(Bloomberg) -- Canadian Prime Minister Justin Trudeau’s government and the New Democratic Party have reached a deal to move closer to a national medication coverage program, which will ensure the governing Liberals remain in power with the NDP’s support.

Trudeau and NDP Leader Jagmeet Singh struck an agreement in 2022 that promised the NDP’s support for the Liberals on confidence votes in Parliament, in exchange for progress on social-welfare programs including so-called “pharmacare.”

But while Trudeau’s government has met a number of the commitments, including starting a national dental-care program, it has been locked in negotiations with the NDP over the size and scope of the drug-coverage plan.

Singh said on BNN Bloomberg Television the two parties have reached an agreement on draft legislation that will take steps toward a national pharmacare program and it will be introduced before a March 1 deadline.

The legislation will also pledge new coverage for contraception and diabetes treatment in the near term, Singh said.

However, the legislation is not expected to have specific funding attached, either for the near-term birth control and diabetes medication coverage or the future national drug coverage program, said a person familiar with the NDP.

The person said the federal budget may set out broad spending commitments for the contraception and diabetes coverage, but there will need to be negotiations with provinces, which are primarily responsible for health care in Canada. 

Singh said he’s confident the government will be able to strike deals with provinces, as it did to share the costs of government-subsidized child care.

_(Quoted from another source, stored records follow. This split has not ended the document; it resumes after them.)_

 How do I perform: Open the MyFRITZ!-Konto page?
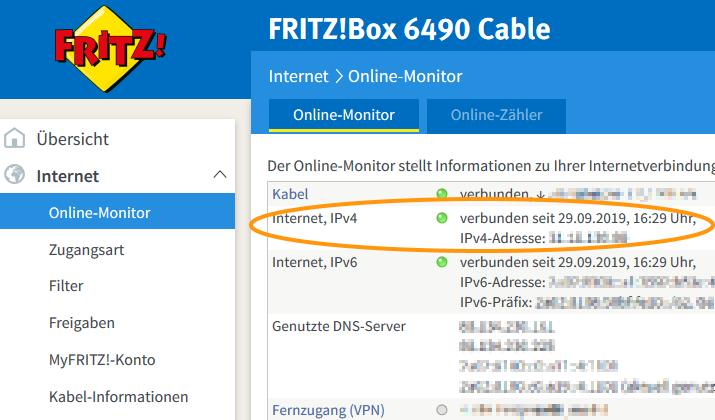(x=102, y=359)
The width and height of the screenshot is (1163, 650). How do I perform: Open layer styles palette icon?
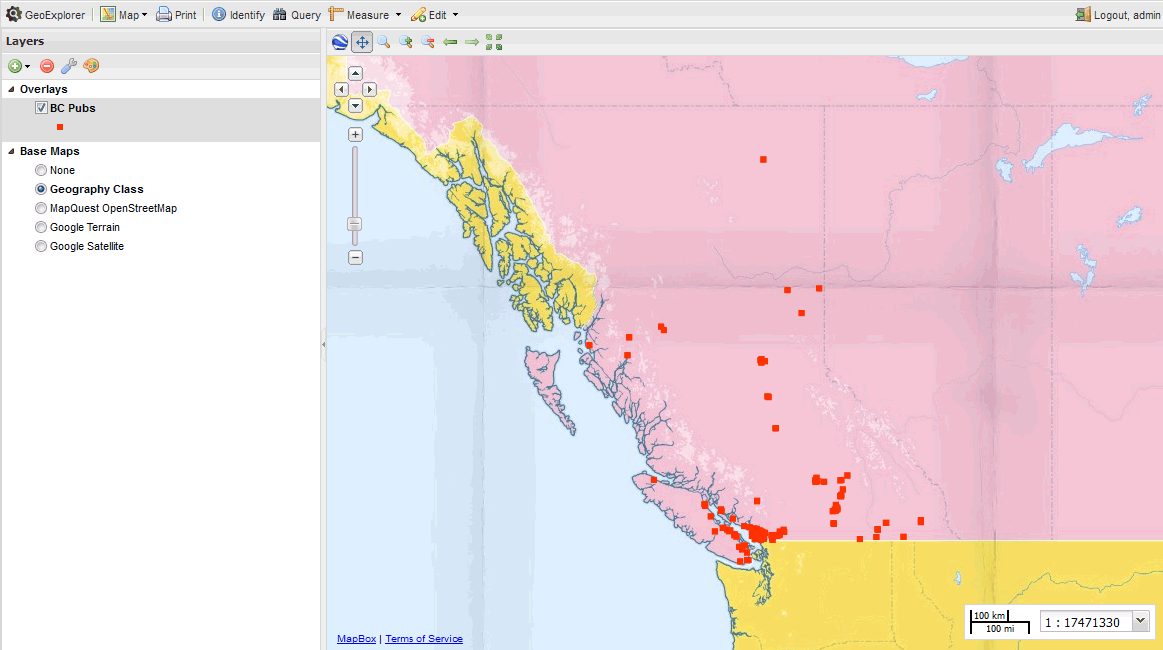pyautogui.click(x=91, y=66)
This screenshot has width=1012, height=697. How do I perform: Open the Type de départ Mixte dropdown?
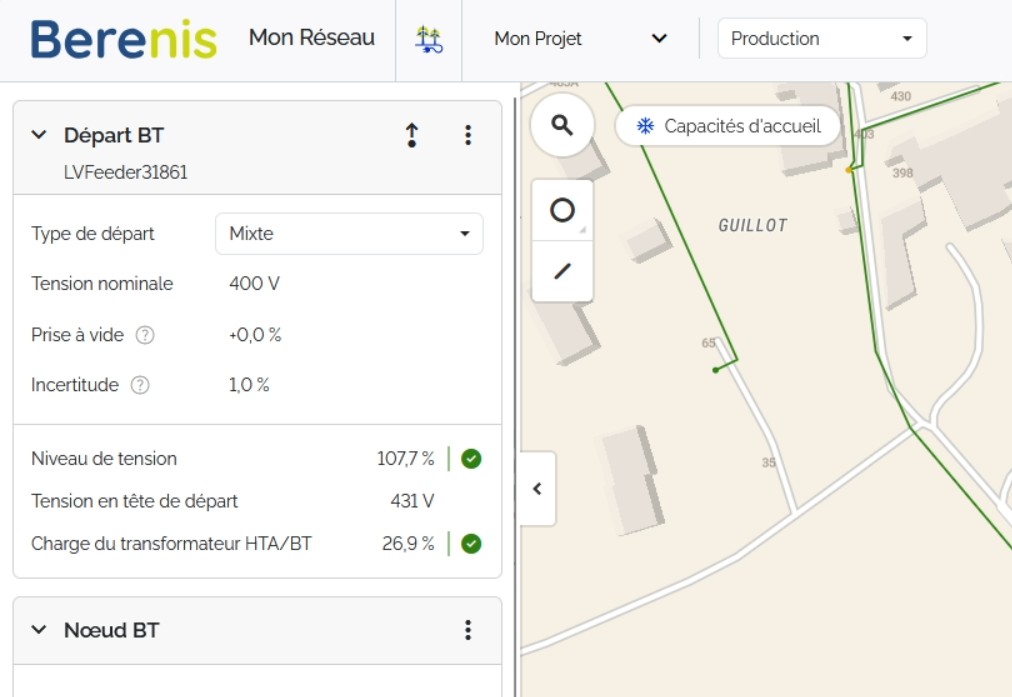point(349,234)
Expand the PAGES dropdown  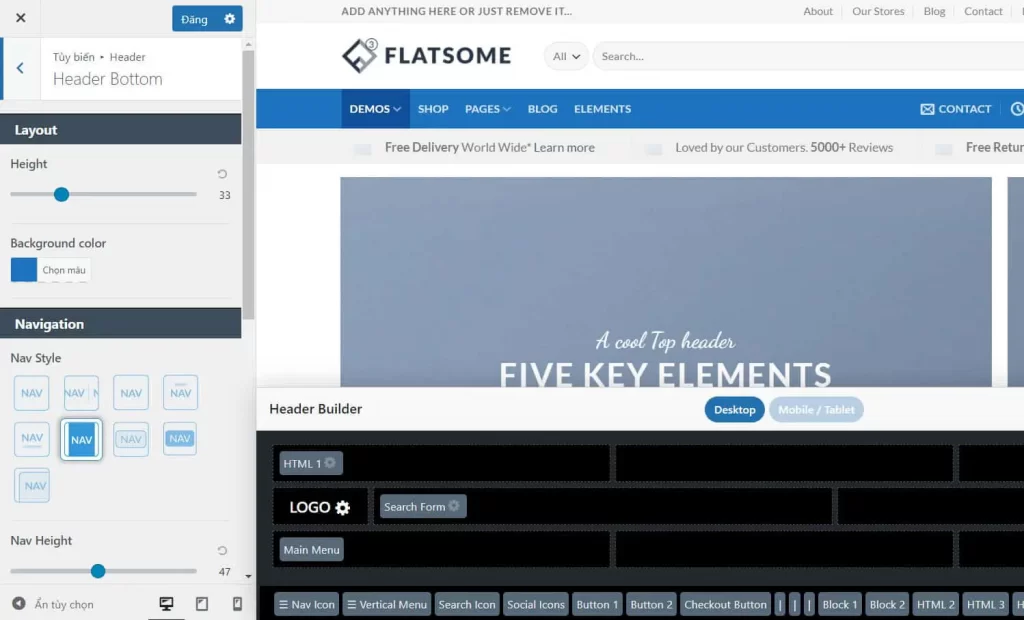487,109
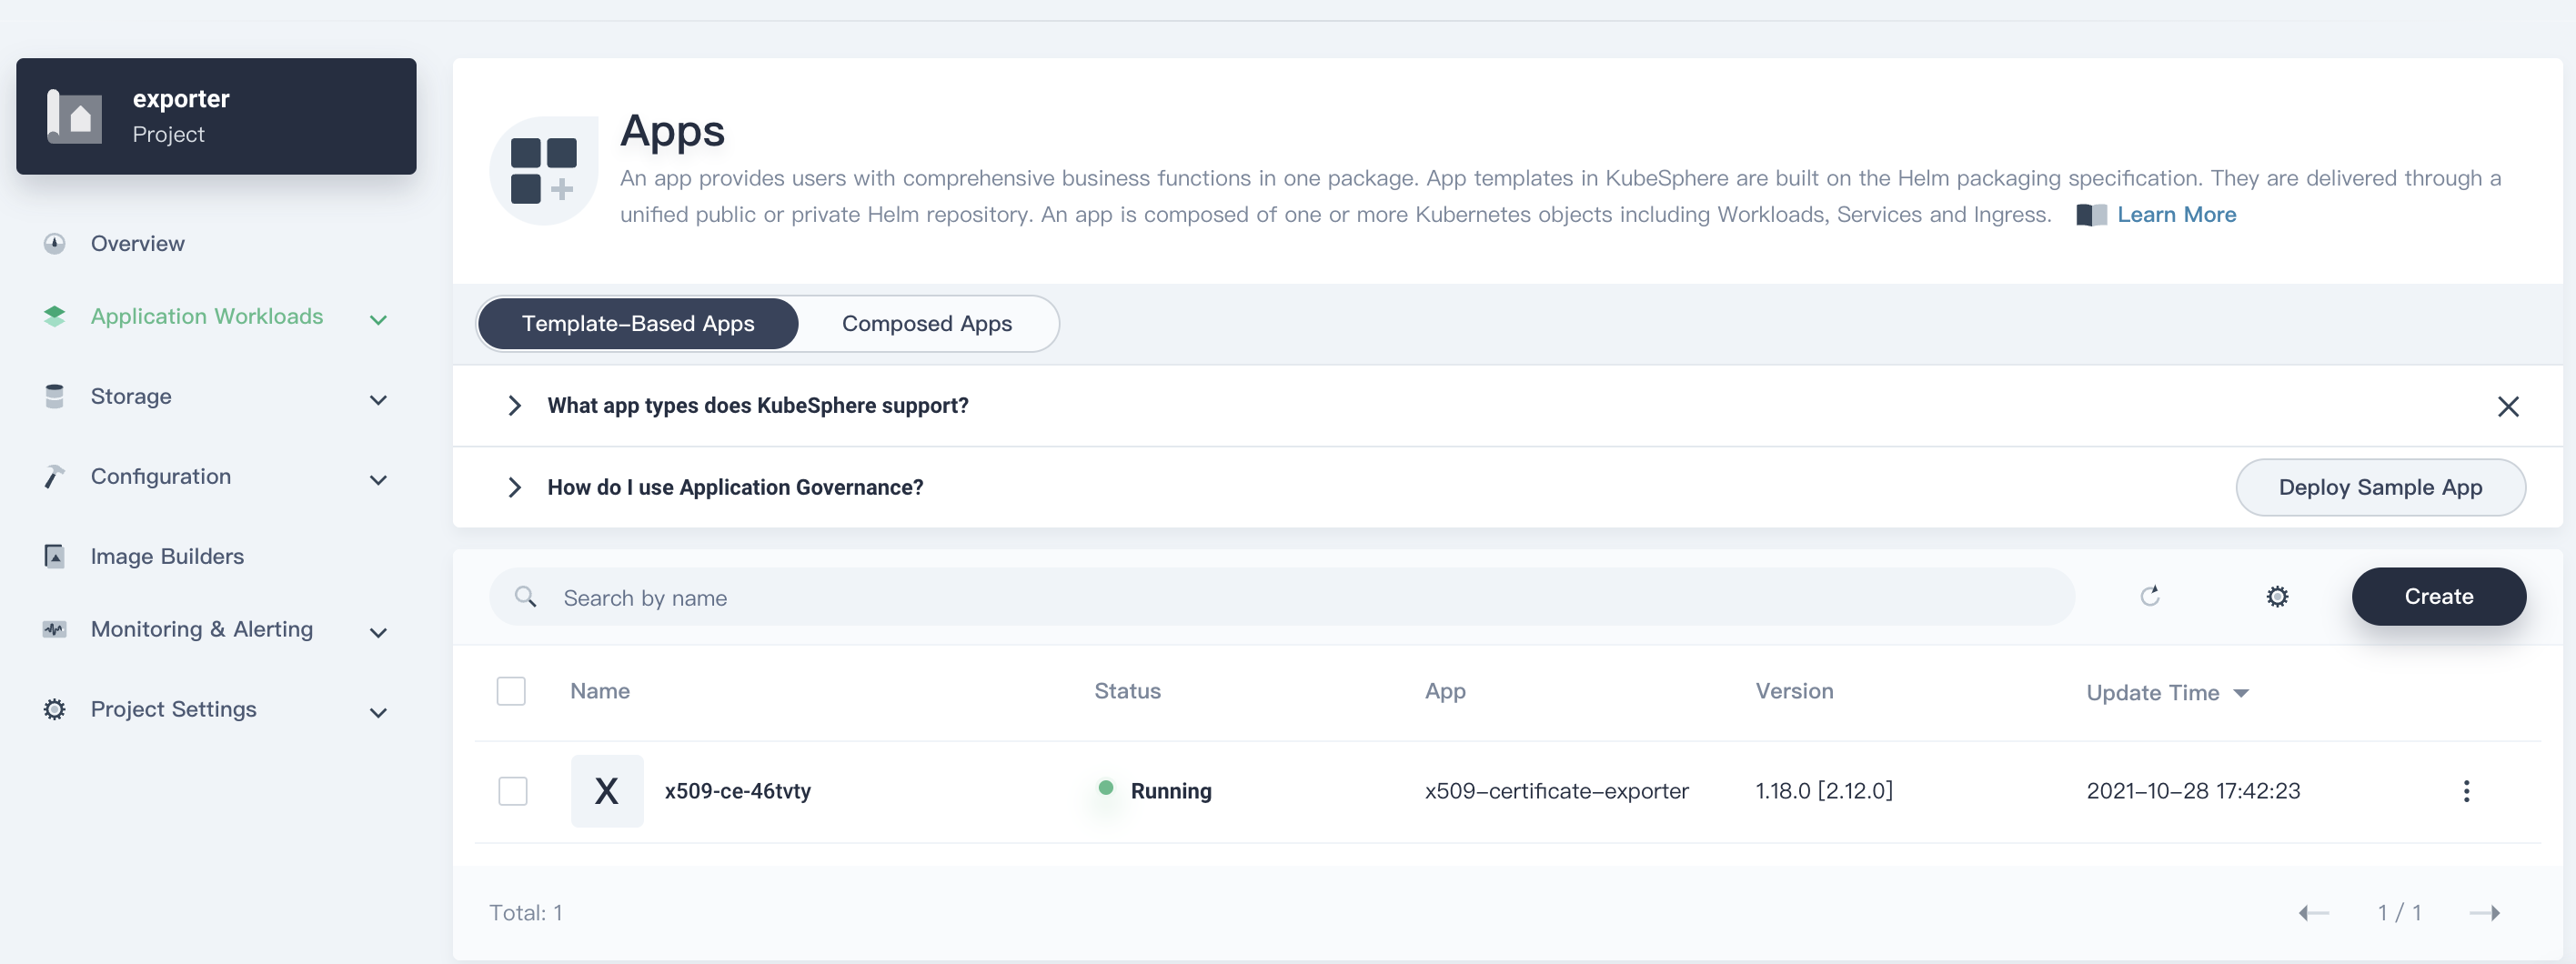Click the x509-ce-46tvty app X icon
The width and height of the screenshot is (2576, 964).
point(606,791)
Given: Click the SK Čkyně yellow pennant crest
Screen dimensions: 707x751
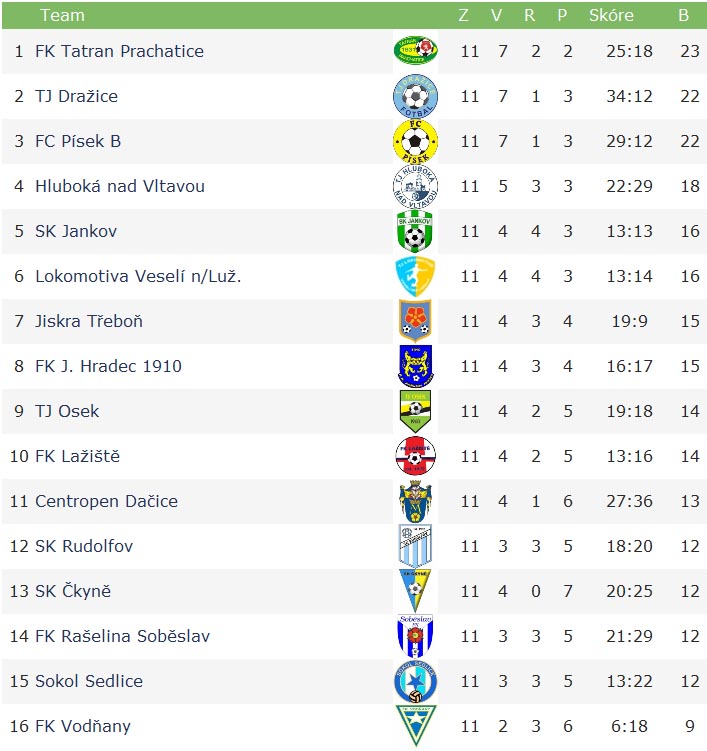Looking at the screenshot, I should click(415, 591).
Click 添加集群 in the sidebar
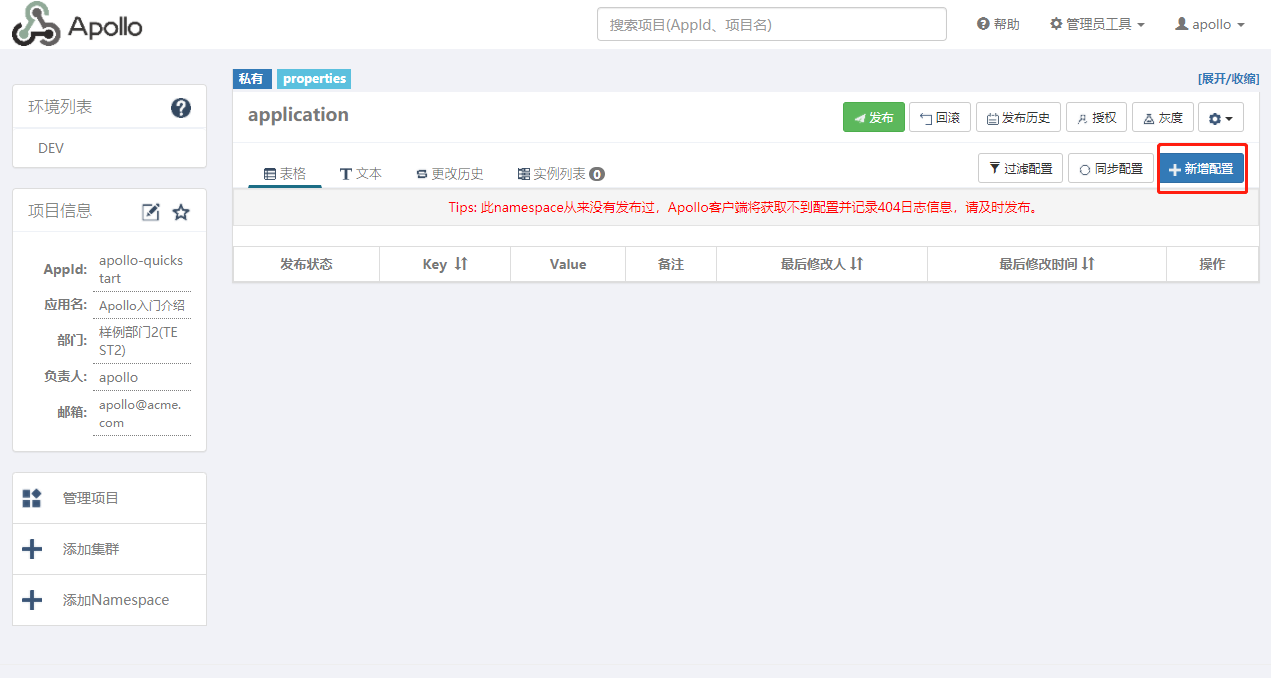The image size is (1271, 678). point(90,549)
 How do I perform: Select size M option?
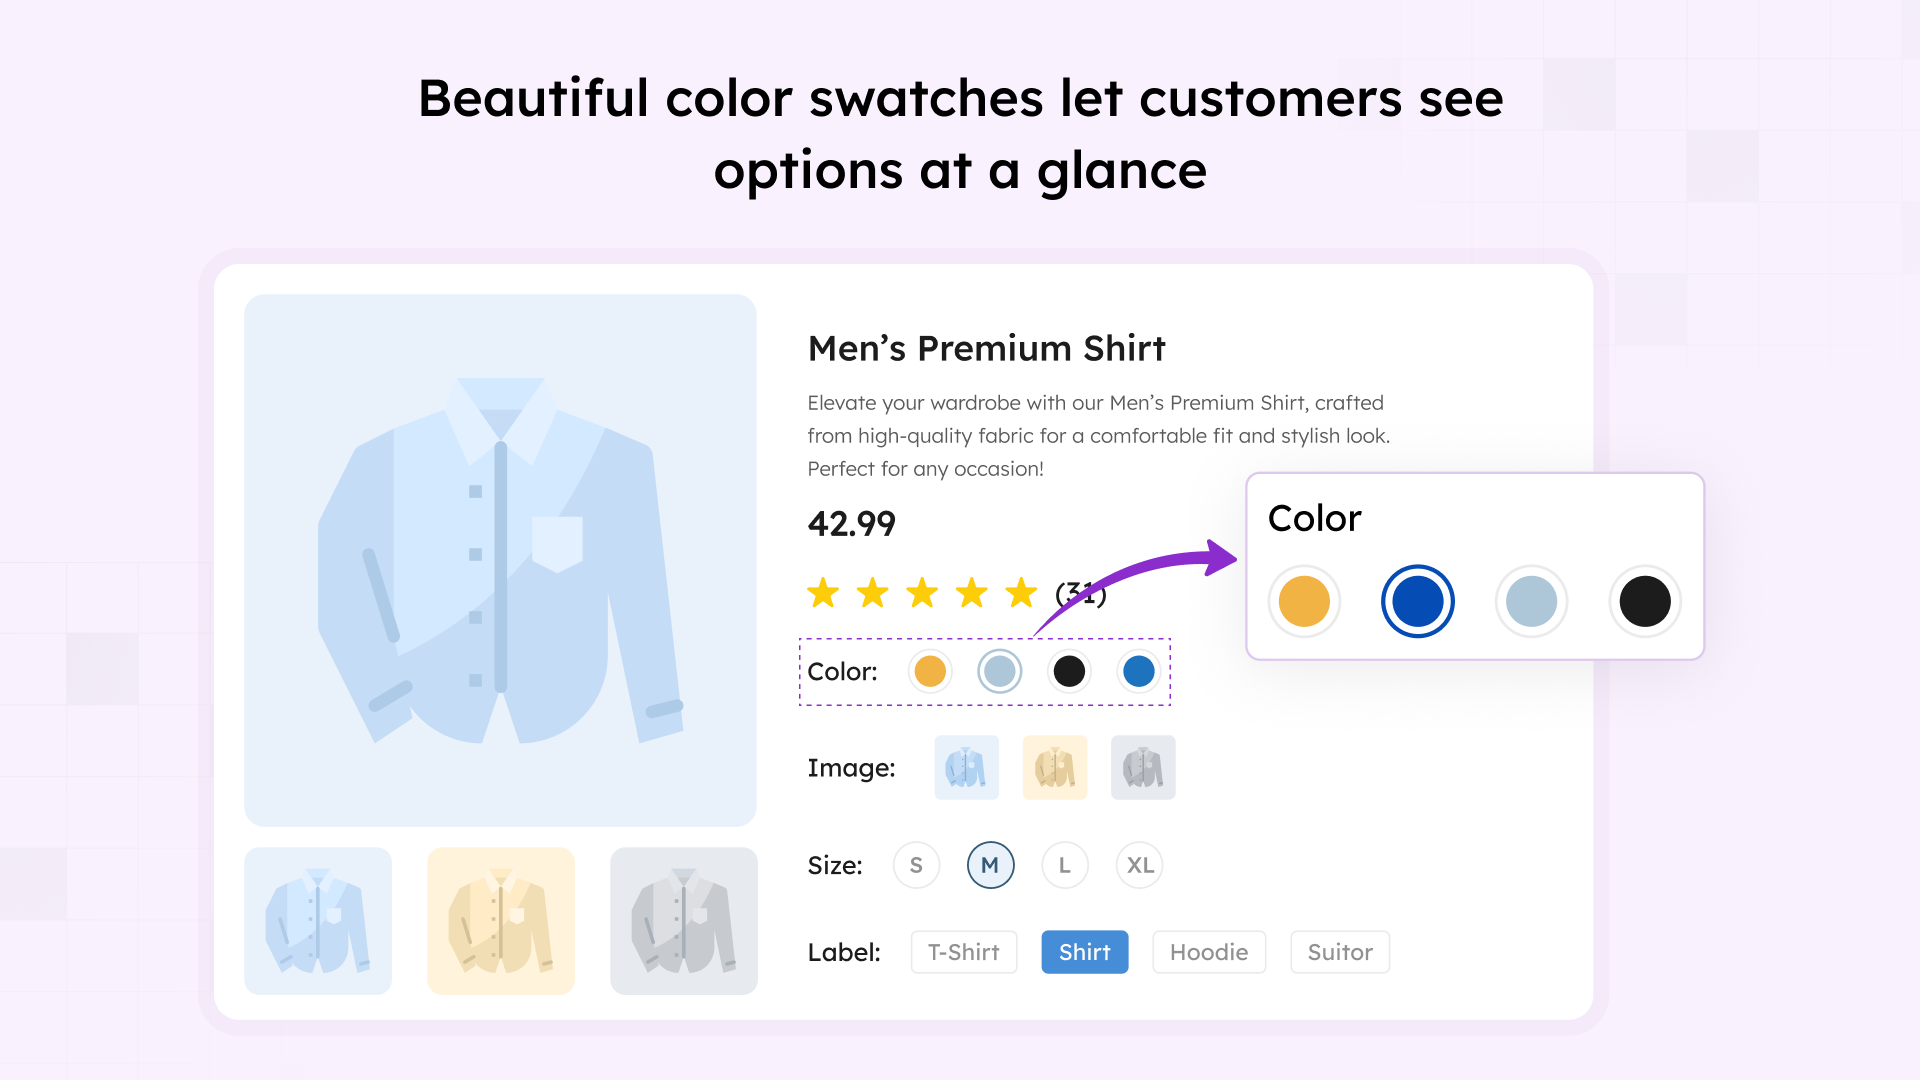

“We’ll push for that to happen as soon as possible,” Singh said. 

He added that the coverage will be similar to British Columbia’s system, where all forms of prescription birth control are already covered. People will be able to walk into a pharmacy with their prescription and walk out with their contraception or diabetes medication without payment, he said.

“I look at this as an investment that’s going to bring down inflation. We look at the cost of medication, that’s something that’s very costly,” he said. “This is going to help save some money.”

A spokesperson for Health Minister Mark Holland did not immediately respond to a request for comment.

In a statement, the Canadian Chamber of Commerce called the announcement “concerning,” and said a single-payer universal system would be “a complicated and costly solution.”

It pointed to a recent report that estimated public sector spending under such a plan would reach C$38.9 billion ($28.8 billion) annually, though there would also be economy-wide savings in total spending on drugs.

“A majority of Canadians are already covered by employer-sponsored drug insurance plans that give them faster access to more medicines than what a single-payer system would provide,” the Chamber said. “Plus, public systems typically offer less access to new drugs that would be accessible under private plans.”

The overall deal to ensure NDP support for the Liberals in Parliament is set to expire in June 2025. That deal required the Liberals to commit to a “universal national pharmacare program.” 

The new agreement meets that requirement, said the person familiar with the NDP, adding that the program is expected to be single-payer.

Finance Minister Chrystia Freeland has said she intends to restrain spending in the upcoming budget. Her fall budget update projected a C$38 billion deficit for this year.

Canada is the only Group of Seven country that provides universal health care without universal prescription-drug coverage.